A moment later, Michael stepped into view. “Carolyn?” he said. His speech was stilted, halting, the way it was when he had been conversing with animals. “Why are you in the tree?”

She squeezed her eyes shut, gritted her teeth. “Hello, Michael,” she said. “I'm just out for some fresh air and exercise. I thought it might be fun to climb a tree. How are you today?”

“I am well,” Michael said, clearly confused by the anger in her voice. “You should come down, Carolyn. You look silly.”

“Yes. Yes, I don't doubt that I do.” She began to inch her way down the tree.

When her feet touched the earth Michael and the tiger watched her for a moment. Michael nodded at the ground. She looked blankly at him, not understanding. He pointed at the ground again, then patted his belly.

Oh
, Carolyn thought.
Right
. She lay on her back and showed her belly
to the tiger. He nuzzled her, taking a sniff here and there. When that was done Carolyn stood.

“Our Lord Nobununga honors us with his visit,” she said.

Michael translated, surprisingly deep rumbles booming from his small chest.

Then, as an aside to Michael, “You might have told me he was a fucking tiger, Michael.”

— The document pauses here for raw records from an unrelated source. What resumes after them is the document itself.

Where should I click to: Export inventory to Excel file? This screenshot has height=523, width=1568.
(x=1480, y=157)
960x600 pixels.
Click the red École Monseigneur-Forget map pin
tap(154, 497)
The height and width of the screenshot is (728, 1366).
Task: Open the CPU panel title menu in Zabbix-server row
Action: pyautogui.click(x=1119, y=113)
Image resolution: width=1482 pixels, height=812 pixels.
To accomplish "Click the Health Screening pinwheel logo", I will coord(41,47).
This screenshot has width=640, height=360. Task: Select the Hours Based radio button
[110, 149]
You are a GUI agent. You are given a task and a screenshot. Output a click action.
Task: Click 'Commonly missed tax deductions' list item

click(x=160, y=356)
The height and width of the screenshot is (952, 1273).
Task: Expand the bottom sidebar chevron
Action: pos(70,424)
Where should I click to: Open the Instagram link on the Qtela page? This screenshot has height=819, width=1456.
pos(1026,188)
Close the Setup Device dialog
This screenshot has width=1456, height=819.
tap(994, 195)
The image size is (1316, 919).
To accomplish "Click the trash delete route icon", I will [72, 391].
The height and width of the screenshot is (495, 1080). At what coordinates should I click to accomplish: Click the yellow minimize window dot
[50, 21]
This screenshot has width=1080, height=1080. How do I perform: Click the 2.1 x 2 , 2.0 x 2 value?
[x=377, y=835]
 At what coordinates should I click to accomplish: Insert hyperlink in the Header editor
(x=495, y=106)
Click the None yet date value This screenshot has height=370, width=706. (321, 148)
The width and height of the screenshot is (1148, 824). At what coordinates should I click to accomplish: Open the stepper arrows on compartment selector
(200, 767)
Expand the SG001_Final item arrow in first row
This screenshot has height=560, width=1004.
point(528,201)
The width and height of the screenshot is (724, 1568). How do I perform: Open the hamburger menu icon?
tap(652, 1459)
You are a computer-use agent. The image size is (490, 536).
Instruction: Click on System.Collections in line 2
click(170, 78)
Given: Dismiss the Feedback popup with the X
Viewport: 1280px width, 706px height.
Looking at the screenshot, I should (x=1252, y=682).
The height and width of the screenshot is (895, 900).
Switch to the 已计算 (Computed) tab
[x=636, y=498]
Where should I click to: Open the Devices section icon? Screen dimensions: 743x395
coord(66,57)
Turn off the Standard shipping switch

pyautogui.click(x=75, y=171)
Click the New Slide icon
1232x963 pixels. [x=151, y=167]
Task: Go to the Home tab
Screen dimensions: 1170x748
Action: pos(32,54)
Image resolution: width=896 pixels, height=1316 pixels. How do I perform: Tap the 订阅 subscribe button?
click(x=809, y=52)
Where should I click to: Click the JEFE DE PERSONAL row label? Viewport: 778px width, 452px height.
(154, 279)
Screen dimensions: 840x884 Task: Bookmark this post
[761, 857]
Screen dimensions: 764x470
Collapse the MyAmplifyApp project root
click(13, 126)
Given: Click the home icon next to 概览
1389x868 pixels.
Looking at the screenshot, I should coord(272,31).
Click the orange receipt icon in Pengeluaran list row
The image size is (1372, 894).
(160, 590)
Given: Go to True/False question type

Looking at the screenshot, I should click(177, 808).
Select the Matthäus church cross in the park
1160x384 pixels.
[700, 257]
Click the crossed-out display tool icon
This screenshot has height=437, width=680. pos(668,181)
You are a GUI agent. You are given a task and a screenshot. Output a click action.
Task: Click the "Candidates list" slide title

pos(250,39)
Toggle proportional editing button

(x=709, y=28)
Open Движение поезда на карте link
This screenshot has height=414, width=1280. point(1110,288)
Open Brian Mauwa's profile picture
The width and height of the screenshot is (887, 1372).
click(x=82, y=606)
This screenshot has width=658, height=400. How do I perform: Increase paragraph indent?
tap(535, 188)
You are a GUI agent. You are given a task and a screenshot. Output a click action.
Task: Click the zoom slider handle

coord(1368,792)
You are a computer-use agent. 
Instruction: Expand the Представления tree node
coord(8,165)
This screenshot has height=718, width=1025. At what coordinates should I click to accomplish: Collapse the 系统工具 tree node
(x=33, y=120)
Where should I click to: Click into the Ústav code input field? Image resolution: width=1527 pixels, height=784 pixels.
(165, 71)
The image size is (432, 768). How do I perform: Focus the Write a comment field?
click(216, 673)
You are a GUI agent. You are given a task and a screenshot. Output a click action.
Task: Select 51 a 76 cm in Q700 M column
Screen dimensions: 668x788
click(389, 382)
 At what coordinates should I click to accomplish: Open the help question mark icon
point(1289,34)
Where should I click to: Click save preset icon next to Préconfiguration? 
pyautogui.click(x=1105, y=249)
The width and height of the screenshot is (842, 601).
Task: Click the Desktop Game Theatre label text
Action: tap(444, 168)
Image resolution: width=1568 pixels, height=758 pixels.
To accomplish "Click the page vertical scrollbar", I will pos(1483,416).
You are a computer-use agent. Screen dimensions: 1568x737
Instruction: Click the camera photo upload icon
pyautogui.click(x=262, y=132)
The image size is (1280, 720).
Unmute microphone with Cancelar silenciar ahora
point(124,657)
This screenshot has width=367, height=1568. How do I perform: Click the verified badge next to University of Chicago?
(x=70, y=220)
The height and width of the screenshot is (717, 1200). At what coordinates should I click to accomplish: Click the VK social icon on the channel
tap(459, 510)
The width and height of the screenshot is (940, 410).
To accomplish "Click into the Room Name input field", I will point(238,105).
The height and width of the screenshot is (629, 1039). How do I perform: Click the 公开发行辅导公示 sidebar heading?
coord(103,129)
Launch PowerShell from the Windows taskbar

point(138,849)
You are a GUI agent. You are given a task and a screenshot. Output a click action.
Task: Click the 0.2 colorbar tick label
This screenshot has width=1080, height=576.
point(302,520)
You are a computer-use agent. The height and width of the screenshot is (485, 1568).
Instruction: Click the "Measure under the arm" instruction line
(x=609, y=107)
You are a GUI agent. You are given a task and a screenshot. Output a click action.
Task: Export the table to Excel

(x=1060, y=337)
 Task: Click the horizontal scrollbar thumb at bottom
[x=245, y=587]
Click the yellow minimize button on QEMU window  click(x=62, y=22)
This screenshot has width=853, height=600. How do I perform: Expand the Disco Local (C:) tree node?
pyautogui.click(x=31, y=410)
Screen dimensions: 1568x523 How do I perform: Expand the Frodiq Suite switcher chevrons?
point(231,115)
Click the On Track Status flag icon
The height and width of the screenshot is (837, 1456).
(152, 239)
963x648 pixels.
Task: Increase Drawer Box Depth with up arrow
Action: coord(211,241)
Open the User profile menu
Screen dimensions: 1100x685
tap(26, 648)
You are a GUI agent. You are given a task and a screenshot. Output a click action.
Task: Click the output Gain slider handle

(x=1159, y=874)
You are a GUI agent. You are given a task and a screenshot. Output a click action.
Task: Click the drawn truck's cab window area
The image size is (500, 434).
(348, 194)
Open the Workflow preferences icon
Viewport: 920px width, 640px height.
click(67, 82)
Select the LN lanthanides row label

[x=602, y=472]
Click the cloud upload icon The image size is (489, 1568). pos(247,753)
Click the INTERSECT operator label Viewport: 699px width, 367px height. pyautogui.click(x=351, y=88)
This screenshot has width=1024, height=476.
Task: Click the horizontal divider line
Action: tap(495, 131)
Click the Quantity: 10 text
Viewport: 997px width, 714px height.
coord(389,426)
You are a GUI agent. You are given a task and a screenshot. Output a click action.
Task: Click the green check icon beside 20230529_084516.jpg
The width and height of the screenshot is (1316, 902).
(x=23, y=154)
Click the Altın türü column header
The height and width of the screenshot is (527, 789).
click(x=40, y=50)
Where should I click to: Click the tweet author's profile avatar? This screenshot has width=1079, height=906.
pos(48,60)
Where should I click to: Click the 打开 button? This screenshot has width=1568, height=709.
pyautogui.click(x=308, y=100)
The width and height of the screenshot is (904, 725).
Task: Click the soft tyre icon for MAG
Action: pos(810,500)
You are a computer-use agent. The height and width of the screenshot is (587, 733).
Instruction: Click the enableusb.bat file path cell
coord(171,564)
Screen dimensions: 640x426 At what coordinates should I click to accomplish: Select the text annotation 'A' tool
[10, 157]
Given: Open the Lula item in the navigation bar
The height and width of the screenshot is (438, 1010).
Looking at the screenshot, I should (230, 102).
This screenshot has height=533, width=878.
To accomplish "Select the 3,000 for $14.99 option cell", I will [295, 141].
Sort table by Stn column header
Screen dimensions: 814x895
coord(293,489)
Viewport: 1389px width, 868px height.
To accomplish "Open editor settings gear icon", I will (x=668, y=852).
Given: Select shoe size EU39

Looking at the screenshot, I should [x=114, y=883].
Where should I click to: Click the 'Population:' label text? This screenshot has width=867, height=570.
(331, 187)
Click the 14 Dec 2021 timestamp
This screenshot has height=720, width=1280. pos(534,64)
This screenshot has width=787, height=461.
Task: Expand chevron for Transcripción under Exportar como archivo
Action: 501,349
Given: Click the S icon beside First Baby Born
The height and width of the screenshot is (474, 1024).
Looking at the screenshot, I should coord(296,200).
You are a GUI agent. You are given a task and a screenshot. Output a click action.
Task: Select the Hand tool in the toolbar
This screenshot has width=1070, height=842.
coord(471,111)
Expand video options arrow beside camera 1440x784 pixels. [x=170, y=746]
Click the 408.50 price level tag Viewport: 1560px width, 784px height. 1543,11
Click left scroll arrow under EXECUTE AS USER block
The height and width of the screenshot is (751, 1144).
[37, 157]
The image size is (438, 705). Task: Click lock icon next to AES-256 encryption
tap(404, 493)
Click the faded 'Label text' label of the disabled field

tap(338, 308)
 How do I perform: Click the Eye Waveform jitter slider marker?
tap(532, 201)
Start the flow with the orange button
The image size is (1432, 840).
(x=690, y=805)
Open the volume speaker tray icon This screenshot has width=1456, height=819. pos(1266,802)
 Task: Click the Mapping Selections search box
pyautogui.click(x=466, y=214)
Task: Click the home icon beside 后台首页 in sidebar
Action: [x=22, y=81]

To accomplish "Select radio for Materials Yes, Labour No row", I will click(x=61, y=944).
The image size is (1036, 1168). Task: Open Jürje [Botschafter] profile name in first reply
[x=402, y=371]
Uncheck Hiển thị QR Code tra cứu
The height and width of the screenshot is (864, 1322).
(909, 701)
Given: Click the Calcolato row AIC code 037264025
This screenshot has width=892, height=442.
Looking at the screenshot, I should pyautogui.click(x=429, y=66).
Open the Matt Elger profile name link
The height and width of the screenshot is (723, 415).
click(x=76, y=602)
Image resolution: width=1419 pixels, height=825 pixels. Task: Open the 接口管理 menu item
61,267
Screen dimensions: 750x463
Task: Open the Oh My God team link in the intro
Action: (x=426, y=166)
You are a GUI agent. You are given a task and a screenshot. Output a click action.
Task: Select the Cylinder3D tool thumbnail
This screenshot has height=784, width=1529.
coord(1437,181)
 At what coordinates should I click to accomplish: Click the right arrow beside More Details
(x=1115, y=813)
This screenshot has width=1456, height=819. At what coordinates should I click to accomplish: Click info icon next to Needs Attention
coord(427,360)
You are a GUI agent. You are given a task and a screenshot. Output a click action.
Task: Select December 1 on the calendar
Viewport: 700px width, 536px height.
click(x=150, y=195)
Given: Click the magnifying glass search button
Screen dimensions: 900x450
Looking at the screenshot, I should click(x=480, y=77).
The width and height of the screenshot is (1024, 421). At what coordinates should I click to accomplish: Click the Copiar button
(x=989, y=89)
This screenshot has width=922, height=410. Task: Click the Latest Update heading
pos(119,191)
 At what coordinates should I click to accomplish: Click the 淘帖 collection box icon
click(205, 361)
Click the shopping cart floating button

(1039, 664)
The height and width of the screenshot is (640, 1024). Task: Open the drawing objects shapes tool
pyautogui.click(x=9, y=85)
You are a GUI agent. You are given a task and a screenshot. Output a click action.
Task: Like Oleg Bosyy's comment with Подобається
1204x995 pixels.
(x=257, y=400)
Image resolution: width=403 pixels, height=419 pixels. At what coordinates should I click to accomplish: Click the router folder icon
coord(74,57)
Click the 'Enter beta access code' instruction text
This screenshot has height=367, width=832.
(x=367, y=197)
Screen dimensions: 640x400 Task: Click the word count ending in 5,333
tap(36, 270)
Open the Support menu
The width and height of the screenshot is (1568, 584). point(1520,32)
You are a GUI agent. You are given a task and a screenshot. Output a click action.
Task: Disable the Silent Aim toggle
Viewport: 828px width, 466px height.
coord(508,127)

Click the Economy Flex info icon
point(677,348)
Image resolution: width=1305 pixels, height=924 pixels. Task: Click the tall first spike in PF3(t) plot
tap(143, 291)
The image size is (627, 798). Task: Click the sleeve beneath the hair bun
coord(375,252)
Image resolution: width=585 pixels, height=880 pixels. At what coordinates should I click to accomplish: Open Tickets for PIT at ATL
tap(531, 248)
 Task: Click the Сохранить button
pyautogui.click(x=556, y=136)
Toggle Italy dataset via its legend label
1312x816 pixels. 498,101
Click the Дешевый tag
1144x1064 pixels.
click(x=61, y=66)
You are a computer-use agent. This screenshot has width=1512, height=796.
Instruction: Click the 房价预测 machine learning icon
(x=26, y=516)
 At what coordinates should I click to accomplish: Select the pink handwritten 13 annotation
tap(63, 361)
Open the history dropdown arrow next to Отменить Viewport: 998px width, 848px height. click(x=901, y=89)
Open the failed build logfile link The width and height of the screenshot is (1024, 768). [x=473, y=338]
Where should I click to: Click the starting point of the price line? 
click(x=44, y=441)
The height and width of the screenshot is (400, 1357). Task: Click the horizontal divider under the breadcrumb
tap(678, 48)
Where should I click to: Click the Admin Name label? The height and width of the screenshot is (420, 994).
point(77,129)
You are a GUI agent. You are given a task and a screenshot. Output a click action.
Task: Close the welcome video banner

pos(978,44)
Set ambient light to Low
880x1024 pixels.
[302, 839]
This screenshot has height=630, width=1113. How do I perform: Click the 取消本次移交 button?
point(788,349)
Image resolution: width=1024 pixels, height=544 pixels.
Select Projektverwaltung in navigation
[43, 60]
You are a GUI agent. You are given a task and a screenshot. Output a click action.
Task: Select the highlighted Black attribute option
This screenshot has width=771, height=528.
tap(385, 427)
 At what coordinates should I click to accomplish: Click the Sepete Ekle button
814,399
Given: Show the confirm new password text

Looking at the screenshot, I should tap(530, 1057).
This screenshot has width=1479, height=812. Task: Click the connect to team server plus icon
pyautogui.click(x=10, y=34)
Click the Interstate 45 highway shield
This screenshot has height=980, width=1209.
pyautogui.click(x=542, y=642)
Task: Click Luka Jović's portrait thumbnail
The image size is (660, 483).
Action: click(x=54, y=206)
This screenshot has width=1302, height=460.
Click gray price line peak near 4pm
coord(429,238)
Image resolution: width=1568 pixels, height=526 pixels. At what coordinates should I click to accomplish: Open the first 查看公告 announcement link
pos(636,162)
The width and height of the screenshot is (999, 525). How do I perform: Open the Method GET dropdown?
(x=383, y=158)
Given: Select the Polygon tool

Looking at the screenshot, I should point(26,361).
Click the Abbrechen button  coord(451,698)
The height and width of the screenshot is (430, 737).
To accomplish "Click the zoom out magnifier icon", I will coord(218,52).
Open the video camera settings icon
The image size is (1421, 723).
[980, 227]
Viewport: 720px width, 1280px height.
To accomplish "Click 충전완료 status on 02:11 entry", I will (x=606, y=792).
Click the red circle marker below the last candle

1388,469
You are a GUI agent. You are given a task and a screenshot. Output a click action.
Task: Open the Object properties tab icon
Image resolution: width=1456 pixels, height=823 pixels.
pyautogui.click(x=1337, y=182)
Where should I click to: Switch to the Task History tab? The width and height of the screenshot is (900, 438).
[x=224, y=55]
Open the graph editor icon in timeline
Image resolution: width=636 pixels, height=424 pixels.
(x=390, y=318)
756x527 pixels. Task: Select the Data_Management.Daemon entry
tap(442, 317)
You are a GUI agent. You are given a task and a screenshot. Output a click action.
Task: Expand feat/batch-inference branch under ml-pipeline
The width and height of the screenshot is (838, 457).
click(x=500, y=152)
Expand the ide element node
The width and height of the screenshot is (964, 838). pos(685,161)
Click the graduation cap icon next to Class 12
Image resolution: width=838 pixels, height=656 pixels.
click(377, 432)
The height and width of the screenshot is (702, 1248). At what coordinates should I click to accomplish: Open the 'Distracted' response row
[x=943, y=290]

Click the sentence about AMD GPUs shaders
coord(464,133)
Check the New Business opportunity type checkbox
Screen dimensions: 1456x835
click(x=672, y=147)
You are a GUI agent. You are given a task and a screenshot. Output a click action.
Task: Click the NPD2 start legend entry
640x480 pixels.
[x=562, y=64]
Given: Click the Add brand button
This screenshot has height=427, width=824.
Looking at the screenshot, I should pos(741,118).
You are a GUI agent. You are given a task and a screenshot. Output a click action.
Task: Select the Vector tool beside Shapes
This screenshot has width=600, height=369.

Michael blinked at her. His expression was blank, guileless. In that moment she could have strangled him and smiled as she did it.

“You didn't know? I thought everyone knew.”

IV

W
ith Nobununga's blessing, Carolyn backtracked a little bit to meet Peter and Alicia. She wanted to give them a bit of warning about Nobununga, spare them the sort of fright she'd had. Everyone was on edge already. She intercepted them at the bluff, half a mile or so back, walking together. That was a surprise.

“What did you tell David?” she asked. Peter's catalog was mathematics. Alicia explored the permutations of the future. She could think of no business that might plausibly have required both of them to go out together.

They exchanged a glance.

“We, ah…” Peter began, then trailed off. He was blushing.